Rama perenne y lozana de la antigua religión del dios de las brujas, el druidismo apareció en el centro y norte de Europa en forma de conexiones sacerdotales secretas que operaban en el mundo céltico. Religión natural en el sentido arcano de todas las manifestaciones sagradas de la inteligencia divina de la vida, la magia celta honraba a los dioses mediante ritos relacionados por el misterio. Las fuerzas sacerdotales druidas, históricamente vinculadas, incluso a través de los vikingos, a las tribus de los pieles rojas y a las jamás olvidadas tradiciones chamánicas amerindias, ya señalaron en el mundo antiguo prerromano, romano y medieval un sendero cifrado que conducía al predestinado a una comunión con las divinidades que, confiada su semilla a los héroes, se revelaron tras una infinidad de pruebas.

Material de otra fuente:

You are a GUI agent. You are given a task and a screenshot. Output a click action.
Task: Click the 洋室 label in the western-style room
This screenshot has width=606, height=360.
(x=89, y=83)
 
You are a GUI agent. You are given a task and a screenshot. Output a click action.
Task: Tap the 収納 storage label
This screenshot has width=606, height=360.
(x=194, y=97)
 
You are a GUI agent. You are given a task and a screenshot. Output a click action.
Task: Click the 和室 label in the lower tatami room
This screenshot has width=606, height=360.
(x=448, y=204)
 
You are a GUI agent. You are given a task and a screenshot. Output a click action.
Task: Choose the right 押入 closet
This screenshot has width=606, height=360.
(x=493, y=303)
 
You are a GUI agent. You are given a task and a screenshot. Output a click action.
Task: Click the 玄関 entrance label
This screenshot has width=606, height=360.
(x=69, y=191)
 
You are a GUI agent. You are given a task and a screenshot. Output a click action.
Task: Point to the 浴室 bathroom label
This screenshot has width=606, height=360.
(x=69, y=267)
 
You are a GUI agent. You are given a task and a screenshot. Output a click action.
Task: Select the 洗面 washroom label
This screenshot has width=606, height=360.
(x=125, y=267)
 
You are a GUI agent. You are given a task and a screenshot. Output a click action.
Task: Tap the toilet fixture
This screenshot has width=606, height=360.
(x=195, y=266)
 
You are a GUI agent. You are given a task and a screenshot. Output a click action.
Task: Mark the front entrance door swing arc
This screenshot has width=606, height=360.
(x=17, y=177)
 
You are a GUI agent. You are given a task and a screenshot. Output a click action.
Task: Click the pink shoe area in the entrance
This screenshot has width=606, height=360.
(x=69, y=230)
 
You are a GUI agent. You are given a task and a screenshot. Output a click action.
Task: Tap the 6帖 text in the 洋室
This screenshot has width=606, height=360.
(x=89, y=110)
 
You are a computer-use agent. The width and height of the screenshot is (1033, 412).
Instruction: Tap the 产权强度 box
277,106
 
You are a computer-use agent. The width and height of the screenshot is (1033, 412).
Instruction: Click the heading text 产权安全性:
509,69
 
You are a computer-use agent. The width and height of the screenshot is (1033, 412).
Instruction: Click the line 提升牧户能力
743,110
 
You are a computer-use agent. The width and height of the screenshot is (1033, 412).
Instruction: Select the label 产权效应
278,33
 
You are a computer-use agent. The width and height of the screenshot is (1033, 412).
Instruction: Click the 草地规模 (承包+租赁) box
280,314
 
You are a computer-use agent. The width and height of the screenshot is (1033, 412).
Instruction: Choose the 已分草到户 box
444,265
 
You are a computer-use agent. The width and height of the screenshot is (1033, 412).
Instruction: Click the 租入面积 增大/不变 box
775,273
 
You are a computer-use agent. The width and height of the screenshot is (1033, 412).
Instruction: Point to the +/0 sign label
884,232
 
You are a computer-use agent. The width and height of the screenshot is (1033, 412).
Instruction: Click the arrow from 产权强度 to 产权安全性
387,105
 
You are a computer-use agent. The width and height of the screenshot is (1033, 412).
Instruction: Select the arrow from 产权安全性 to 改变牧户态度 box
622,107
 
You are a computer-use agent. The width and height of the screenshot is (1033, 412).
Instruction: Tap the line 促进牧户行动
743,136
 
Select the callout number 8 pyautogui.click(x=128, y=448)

Experiencias sagradas, recorrido iniciático, éxtasis, visión, palabra de Dios y grandeza que no se parecen ni se parecerán jamás al ascetismo místico del cristianismo gótico. El poder de los dioses y de las diosas era celebrado mediante sencillas acciones rituales que seguían un calendario astronómico antiquísimo jamás traducido y que, en la actualidad, se mantiene en las ciencias paganas lunares y solares.
El valor iniciático de la magia celta, las ceremonias esotéricas de los druidas y el secreto encantamiento de las noches de las diosas y de las brujas no desaparecieron tras la permanente persecución de la Europa cristiana. Se intentó extinguir la religión de Cernunnos, de Freya y del hada Holpa igual que se había hecho con el Gran Pan etrusco-romano.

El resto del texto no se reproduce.